I worked with him at Sun on NeWS -- he's a great PostScript hacker! When you
logged into his workstation, /etc/motd said "Welcome to Adventure. Would you
like instructions?" \-- but don't type "yes" to the Unix shell or you'll
regret it. Here's his implementation of QuickSort in PostScript, and he also
wrote the Spider card game for NeWS that shipped with OpenWindows (which is a
nice clean well documented example of NeWS PostScript code), and he wrote a
bunch of Open Look widgets and user interface plumbing for The NeWS Toolkit,
too:

[https://donhopkins.com/home/code/quicksort.ps.txt](https://donhopkins.com/home/code/quicksort.ps.txt)
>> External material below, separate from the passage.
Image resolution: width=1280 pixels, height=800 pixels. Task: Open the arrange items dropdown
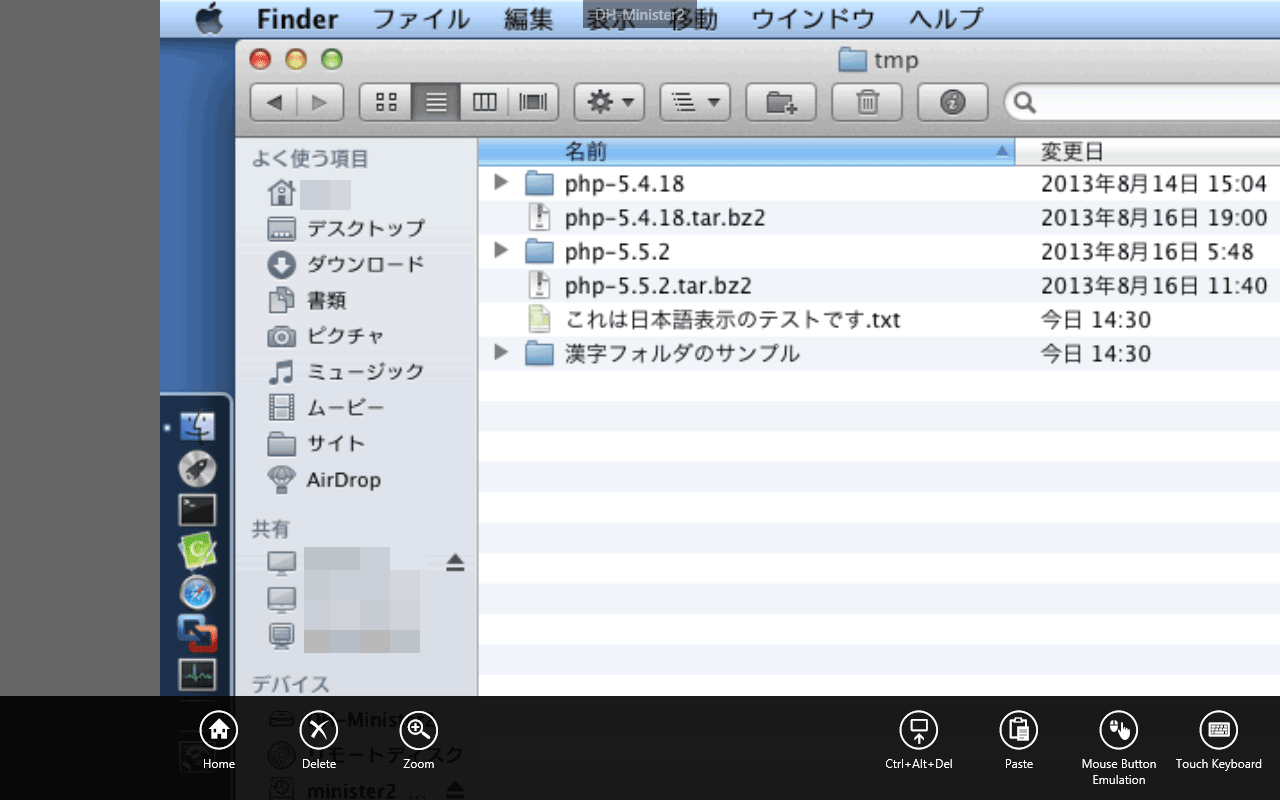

[https://donhopkins.com/home/news-
tape/fun/spider/spider.ps](https://donhopkins.com/home/news-
tape/fun/spider/spider.ps)

[http://www.icynic.com/~don/](http://www.icynic.com/~don/)

Here's a great interview with Don Woods from GET LAMP, in which he mentions
playing Zork at MIT over the ARPANET. He describes the point at which he
stopped playing Zork, when he had almost solved the entire game, but then they
added a whole bunch of new stuff to the game that night. So he realized he
would never completely solve it, and finally stopped playing.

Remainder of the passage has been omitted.